# Would a 4th daily Wolverine train be feasible?



## MIrailfan (Feb 19, 2022)

Or are there too many single track bottlenecks, low demand, or both?


----------



## AmtrakMaineiac (Feb 19, 2022)

Equipment might be an issue also. I assume it would be up to the state of Michigan to request an additional train.


----------



## bms (Feb 19, 2022)

If they add another Detroit-Chicago train, I think it should take the CSX route via Lansing and Grand Rapids. The full Detroit-Chicago trip might take an hour longer on that route, worth it to connect the 3 biggest metro areas in the state and also give Lansing and Grand Rapids a second daily run to Chicago.


----------



## jiml (Feb 19, 2022)

bms said:


> If they add another Detroit-Chicago train, I think it should take the CSX route via Lansing and Grand Rapids. The full Detroit-Chicago trip might take an hour longer on that route, worth it to connect the 3 biggest metro areas in the state and also give Lansing and Grand Rapids a second daily run to Chicago.

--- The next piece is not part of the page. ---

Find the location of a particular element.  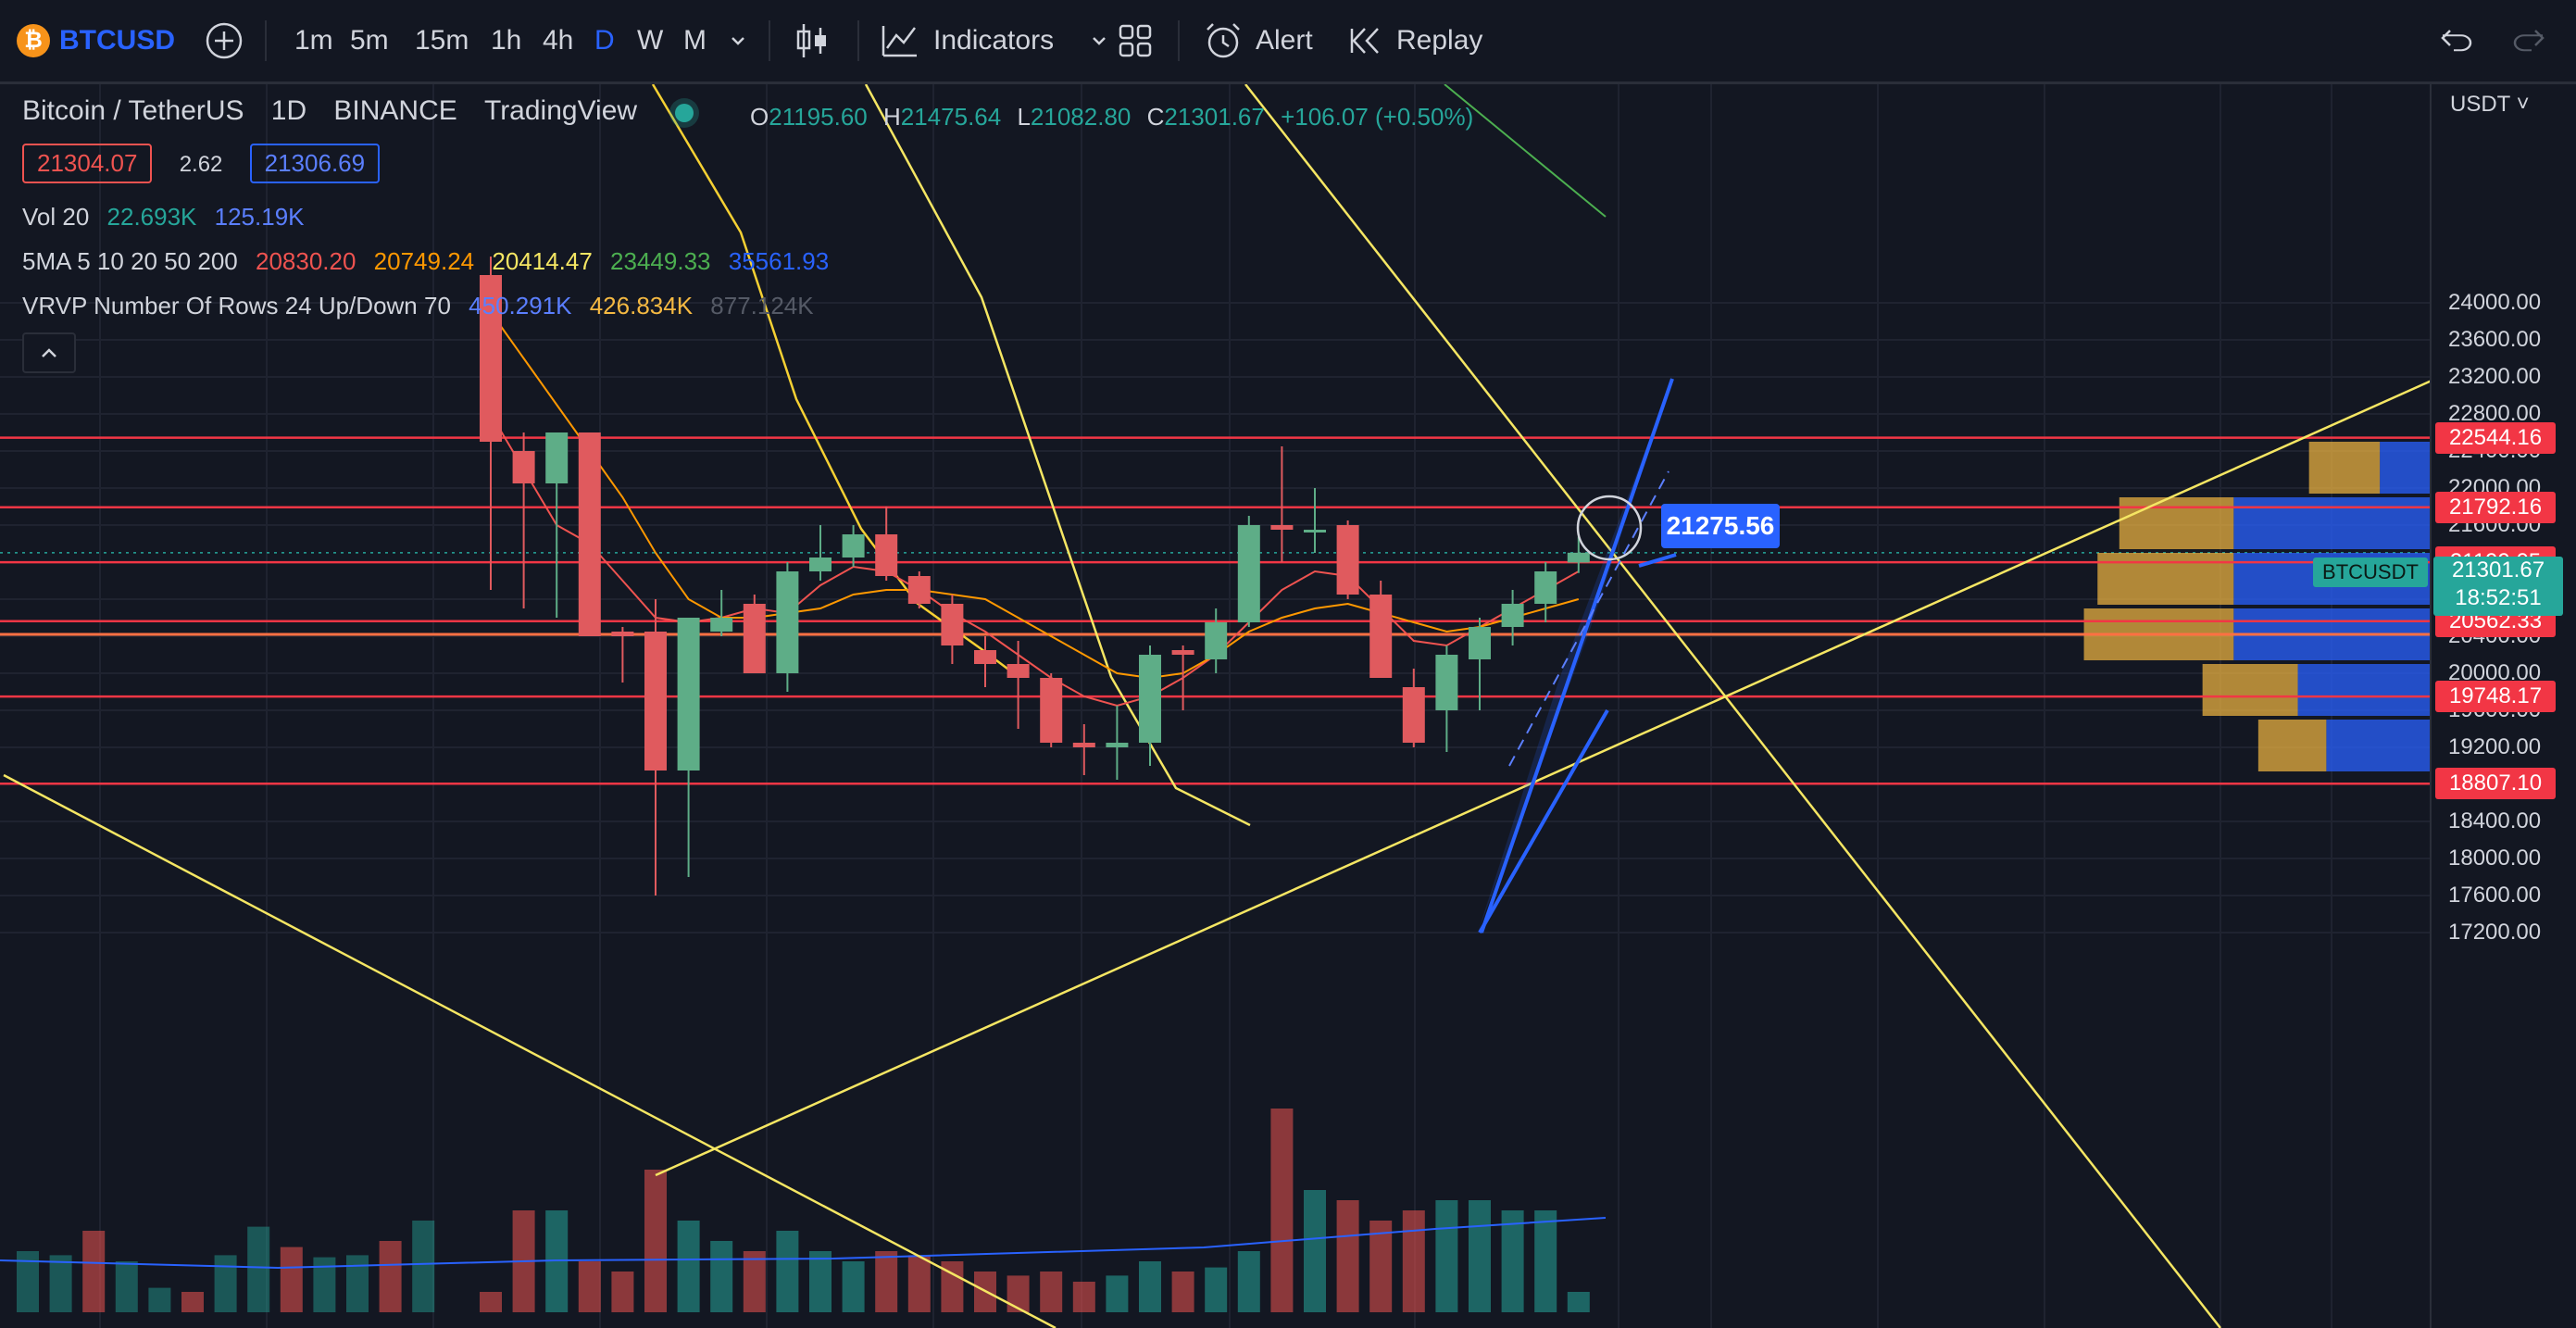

Good idea, although not sure CSX would be too happy.


----------



## bms (Feb 19, 2022)

jiml said:


> Good idea, although not sure CSX would be too happy.



No doubt they wouldn't be. I'm hoping there's a good result from this Surface Transit Board case for the Gulf Coast service, so there's a precedent that the freight railroads wouldn't any longer be able to just flatly say no to new service.


----------



## Deni (Feb 19, 2022)

bms said:


> If they add another Detroit-Chicago train, I think it should take the CSX route via Lansing and Grand Rapids. The full Detroit-Chicago trip might take an hour longer on that route, worth it to connect the 3 biggest metro areas in the state and also give Lansing and Grand Rapids a second daily run to Chicago.


That would be great!


----------



## GoAmtrak (Feb 19, 2022)

All those news and efforts are quite encouraging to me  Almost every other day there are news and propositions about expansion plans and more and more communities, citizens and politicians becoming interested in it.

There is new hope everywhere and that makes me hopeful for the future also.


----------